Sur le continent, l’Angola, le Nigeria, l’Algérie ou la Libye sont directement concernés. Aucun n’équilibrera son budget si le baril est vendu à moins de 90 dollars. Mais on est encore loin d’une crise majeure pour les grands pays producteurs africains.
« Si certaines sociétés comme Seplat ont acquis une expérience en qualité d’opérateur, d’autres groupes n’ont pas pu obtenir ce rôle à la suite de leurs acquisitions auprès des majors. Dans ce cas, ils doivent alors se contenter d’une simple participation dans ces projets, l’exploitation des puits étant confiée à la société Nigerian Petroleum Development Company [NPDC], qui elle aussi en profite pour monter en puissance [lire encadré p. 104] », note l’avocate Nina Bowyer.
« La milliardaire Folorunsho Alakija, fondatrice de Famfa Oil, et qui vient e du secteur de la mode, a pu arracher le bloc offshore OML 127 grâce à sa pugnacité et à son lobbying auprès des autorités nigérianes. Mais son groupe joue essentiellement un rôle d’actionnaire-rentier plutôt que celui d’un véritable opérateur pétrolier », estime un Nigérian bon connaisseur du secteur pétrolier.
Professionnalisation
Après le temps des acquisitions devrait donc venir celui de la consolidation et de la professionnalisation des compagnies privées nigérianes. D’autant que certaines parmi elles sont sur plusieurs fronts. En plus de l’extraction, elles cherchent à investir le secteur gazier, rendu attractif par le programme gouvernemental de production électrique Gas to Power (voir l’encadré ci-dessous).

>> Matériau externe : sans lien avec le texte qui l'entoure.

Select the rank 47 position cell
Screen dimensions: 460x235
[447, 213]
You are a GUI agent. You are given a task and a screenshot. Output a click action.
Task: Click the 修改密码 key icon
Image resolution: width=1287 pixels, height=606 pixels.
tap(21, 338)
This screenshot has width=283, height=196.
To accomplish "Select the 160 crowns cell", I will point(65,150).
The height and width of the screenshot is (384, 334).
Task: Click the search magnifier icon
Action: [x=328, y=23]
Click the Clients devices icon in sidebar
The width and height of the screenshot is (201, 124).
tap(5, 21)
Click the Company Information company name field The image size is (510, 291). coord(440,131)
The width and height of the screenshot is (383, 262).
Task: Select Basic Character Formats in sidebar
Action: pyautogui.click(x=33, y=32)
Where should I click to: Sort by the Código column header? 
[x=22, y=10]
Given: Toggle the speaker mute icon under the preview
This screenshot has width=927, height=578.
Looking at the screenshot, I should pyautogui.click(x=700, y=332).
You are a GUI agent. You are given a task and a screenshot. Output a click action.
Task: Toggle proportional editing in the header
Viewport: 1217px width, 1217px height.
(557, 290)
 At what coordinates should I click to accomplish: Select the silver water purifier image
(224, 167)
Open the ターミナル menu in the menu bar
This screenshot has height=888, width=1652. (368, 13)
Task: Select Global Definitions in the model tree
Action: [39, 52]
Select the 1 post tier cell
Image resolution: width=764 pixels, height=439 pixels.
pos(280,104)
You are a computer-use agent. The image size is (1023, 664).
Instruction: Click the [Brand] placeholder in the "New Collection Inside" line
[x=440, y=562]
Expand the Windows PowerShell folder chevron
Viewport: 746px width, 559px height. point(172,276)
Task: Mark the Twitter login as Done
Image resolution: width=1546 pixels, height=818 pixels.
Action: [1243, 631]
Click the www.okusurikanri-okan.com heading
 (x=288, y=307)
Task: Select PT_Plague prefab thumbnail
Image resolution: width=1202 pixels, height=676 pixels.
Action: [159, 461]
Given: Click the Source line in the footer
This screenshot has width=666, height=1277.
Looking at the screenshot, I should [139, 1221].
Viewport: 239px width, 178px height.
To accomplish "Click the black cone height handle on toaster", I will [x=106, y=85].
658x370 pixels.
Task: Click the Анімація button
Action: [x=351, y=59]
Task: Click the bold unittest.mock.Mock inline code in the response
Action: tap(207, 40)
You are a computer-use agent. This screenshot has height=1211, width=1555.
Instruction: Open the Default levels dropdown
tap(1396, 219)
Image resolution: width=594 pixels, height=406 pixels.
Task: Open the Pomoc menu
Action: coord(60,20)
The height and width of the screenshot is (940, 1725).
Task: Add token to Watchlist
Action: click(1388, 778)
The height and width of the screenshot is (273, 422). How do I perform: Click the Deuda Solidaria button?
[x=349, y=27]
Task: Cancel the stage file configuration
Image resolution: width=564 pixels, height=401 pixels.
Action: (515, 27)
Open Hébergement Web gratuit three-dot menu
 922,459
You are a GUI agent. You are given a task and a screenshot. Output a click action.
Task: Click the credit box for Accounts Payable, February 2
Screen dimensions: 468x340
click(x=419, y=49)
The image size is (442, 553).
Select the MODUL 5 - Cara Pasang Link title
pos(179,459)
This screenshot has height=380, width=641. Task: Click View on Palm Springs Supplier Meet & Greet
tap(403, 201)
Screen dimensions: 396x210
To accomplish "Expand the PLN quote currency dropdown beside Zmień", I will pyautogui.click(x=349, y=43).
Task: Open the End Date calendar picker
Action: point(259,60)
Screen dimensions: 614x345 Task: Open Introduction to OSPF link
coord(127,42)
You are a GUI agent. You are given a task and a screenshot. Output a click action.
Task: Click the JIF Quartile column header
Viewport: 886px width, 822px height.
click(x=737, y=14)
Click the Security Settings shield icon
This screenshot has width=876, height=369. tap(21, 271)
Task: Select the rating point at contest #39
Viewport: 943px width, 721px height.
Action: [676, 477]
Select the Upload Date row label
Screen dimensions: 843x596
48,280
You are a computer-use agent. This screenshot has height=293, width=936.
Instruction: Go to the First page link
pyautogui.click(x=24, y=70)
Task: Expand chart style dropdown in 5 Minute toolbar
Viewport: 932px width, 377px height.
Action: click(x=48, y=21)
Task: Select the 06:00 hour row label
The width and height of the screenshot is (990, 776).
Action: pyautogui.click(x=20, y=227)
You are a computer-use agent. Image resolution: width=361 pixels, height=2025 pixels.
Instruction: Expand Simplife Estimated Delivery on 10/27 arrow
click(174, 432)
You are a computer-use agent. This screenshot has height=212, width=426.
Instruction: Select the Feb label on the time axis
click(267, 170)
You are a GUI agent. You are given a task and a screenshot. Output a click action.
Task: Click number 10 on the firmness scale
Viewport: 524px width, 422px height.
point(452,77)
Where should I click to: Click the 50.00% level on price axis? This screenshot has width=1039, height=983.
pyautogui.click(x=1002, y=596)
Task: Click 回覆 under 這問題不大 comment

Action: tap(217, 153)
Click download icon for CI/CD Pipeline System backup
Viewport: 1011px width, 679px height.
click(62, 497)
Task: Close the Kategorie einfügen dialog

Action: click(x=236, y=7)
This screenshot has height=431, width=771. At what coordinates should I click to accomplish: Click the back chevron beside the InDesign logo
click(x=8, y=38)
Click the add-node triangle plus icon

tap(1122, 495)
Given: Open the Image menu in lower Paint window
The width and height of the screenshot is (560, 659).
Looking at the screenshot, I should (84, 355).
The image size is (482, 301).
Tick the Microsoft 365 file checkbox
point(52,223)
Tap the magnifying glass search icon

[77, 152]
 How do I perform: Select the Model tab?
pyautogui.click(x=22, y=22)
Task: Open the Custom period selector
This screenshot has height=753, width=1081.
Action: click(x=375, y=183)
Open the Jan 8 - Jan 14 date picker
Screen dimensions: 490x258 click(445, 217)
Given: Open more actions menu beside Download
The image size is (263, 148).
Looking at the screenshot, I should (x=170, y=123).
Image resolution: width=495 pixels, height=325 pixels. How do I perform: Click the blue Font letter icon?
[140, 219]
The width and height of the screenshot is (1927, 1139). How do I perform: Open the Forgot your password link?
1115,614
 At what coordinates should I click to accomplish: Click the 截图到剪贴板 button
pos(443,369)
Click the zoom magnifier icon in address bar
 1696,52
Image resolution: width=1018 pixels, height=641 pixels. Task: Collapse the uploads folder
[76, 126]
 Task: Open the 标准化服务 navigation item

Gas to power, un marché sur mesure
Pour les compagnies nigérianes privées, la croissance des besoins domestiques en hydrocarbures pour produire de l’électricité représente une double opportunité.
En plus d’être un nouveau marché, c’est aussi une façon de valoriser des gaz qui, auparavant, étaient brûlés. Une pratique néfaste pour l’environnement donnant lieu au paiement de pénalités financières.
Seven Energy fait partie des groupes les plus à la pointe dans ce secteur en développant un gigantesque projet gazier autour de son champ pétrolier d’Uquo (OML 13), pour approvisionner par pipeline des centrales électriques privées et publiques des régions de Calabar et de Port Harcourt.
Ce marché a aussi été investi avec succès par Conoil et Oando, actifs dans la construction de pipelines reliant les nouvelles centrales construites par des industriels comme Dangote »
Chez Seplat, on reconnaît la nécessité de prendre le temps de « digérer » les achats de blocs. « Après notre introduction à Londres, nous voulons d’abord nous concentrer sur notre croissance interne. Nous ne nous positionnerons pas sur tous les appels d’offres », indique Austin Avuru. La même stratégie devrait prévaloir chez Oando, qui, après son rachat des blocs de ConocoPhillips, cherche maintenant à bâtir son fameux modèle intégré, le premier du genre pour un groupe africain.
« Ces deux dernières années, on a assisté à une véritable boulimie d’achats pétroliers et gaziers au Nigeria, avec pas loin de 7 milliards de dollars d’opérations de ce genre, ce qui a diminué le crédit disponible localement. Désormais, les compagnies qui veulent se développer doivent aller sur les marchés internationaux, comme Oando et Seplat. Tous n’y parviendront pas », prédit Rolake Akinkugbe. Une fois leur modèle stabilisé, les compagnies nigérianes pourront partir à l’assaut d’autres pays africains.
Pour le moment, seul Sapetro, qui a pour singularité d’avoir commencé dans l’extraction sous-marine, s’est aventuré à l’étranger, avec des permis d’exploration à Madagascar et au Bénin. Seplat, qui s’appuie là encore sur Maurel et Prom, devrait faire partie de ces pionnières.